[APPLY WHAT YOU READ]
**a.** Decide whether each statement agrees with the biographical text on De Leeuw. Answer yes or no for each, quoting the words of the text that decide it.
(i) De Leeuw served as president of the Psychometric Society in 1987–1988.
(ii) De Leeuw was elected fellow of the American Statistical Association in 1986.
(iii) De Leeuw was the founding editor of the Journal of Statistical Software.
**b.** Using the biographical text on De Leeuw, explain in one to three sentences why the name Albert Gifi does not belong to a single author.
**c.** According to the biographical text on De Leeuw, in what year was he elected fellow of the Royal Netherlands Academy of Arts and Sciences?

De Leeuw started as associate editor for Psychometrika (1982–1991); was advisory editor at Computational Statistics Quarterly (1983–1990);
associate editor for the Journal of Educational and Behavioral Statistics (1989–1991); editor for the Journal of Educational and Behavioral Statistics (1991–1997); editor for the Journal of Multivariate Analysis (1993–1997); and web editor for Institute of Mathematical Statistics (1996–1999). He is still member of the editorial board of the Journal of Classification (since 1984); member of the advisory board of Applied Stochastic Models and Data Analysis (since 1985); editor for Advanced Quantitative Techniques in the Social Sciences (since 1989) and editor for the Sage/SRM-Database of Social Research Methodology (since 1996). He was founding editor and editor-in-chief of the Journal of Statistical Software (1997–2015) and editor-in-chief for the Journal of Multivariate Analysis (1997–2015).

De Leeuw was elected trustee at Psychometric Society in 1985–1986 and president in 1987–1988. He was elected fellow of the Royal Statistical Society in 1984; at the International Statistical Institute in 1986; at the Royal Netherlands Academy of Arts and Sciences in 1989; at the Institute of Mathematical Statistics and at the American Statistical Association in 2001.

- De Leeuw is the originator of the Albert Gifi team that wrote Nonlinear Multivariate Analysis. In Multidimensional Scaling, Volume 1, Cox and Cox write that "Albert Gifi is the nom de plume of members, past and present, of the Department of Data Theory at the University of Leiden who devised a system of nonlinear multivariate analysis that extends various techniques, such as principal components analysis and canonical correlation analysis."

[RECORDS SHOWN]

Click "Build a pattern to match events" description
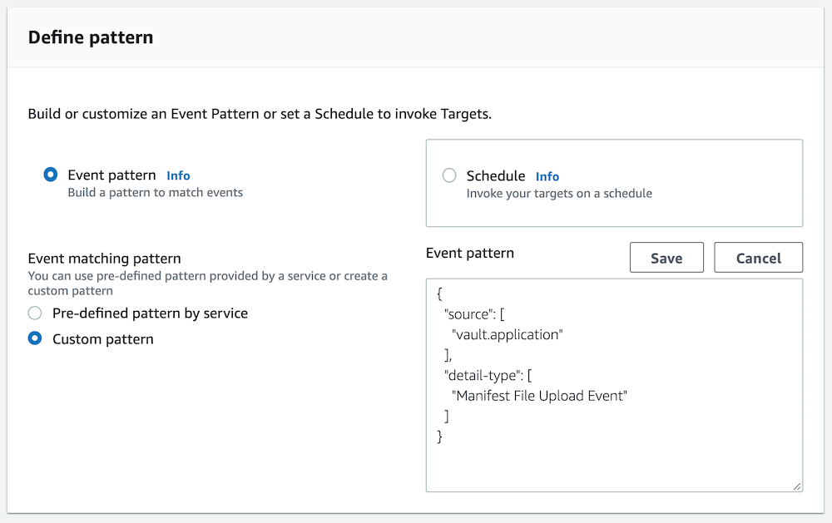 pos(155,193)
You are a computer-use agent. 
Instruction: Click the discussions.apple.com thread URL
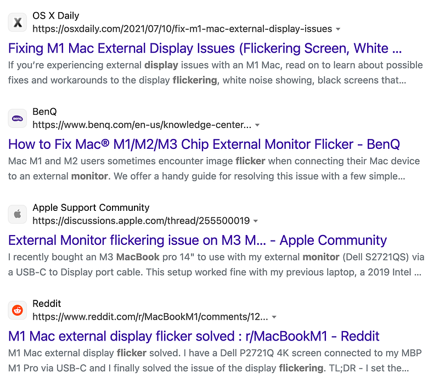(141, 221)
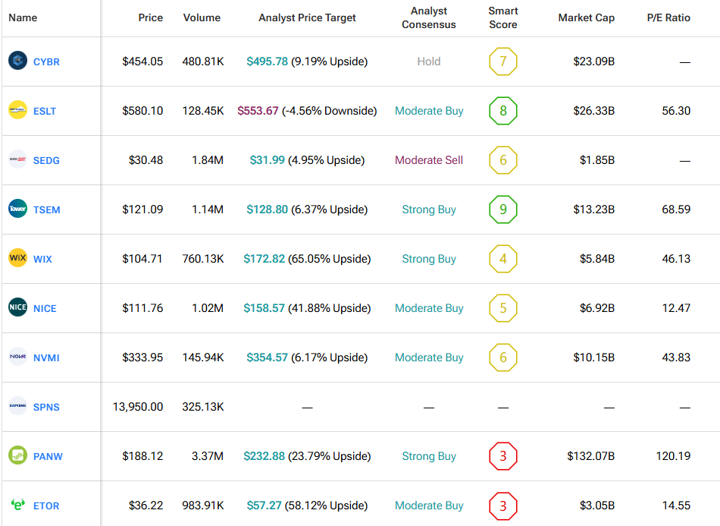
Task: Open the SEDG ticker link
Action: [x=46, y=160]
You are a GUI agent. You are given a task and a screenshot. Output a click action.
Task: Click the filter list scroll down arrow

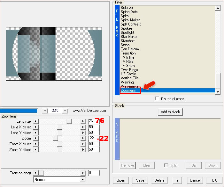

[RESULTS FOR EACH TASK]
**a.**
(i) Yes: "president in 1987–1988."
(ii) No: "at the Institute of Mathematical Statistics and at the American Statistical Association in 2001."
(iii) Yes: "He was founding editor and editor-in-chief of the Journal of Statistical Software (1997–2015)"

**b.** According to the passage from Cox and Cox quoted in the text, "Albert Gifi" is the nom de plume of members, past and present, of the Department of Data Theory at the University of Leiden. Those members devised a system of nonlinear multivariate analysis, so the name stands for a group.

**c.** 1989.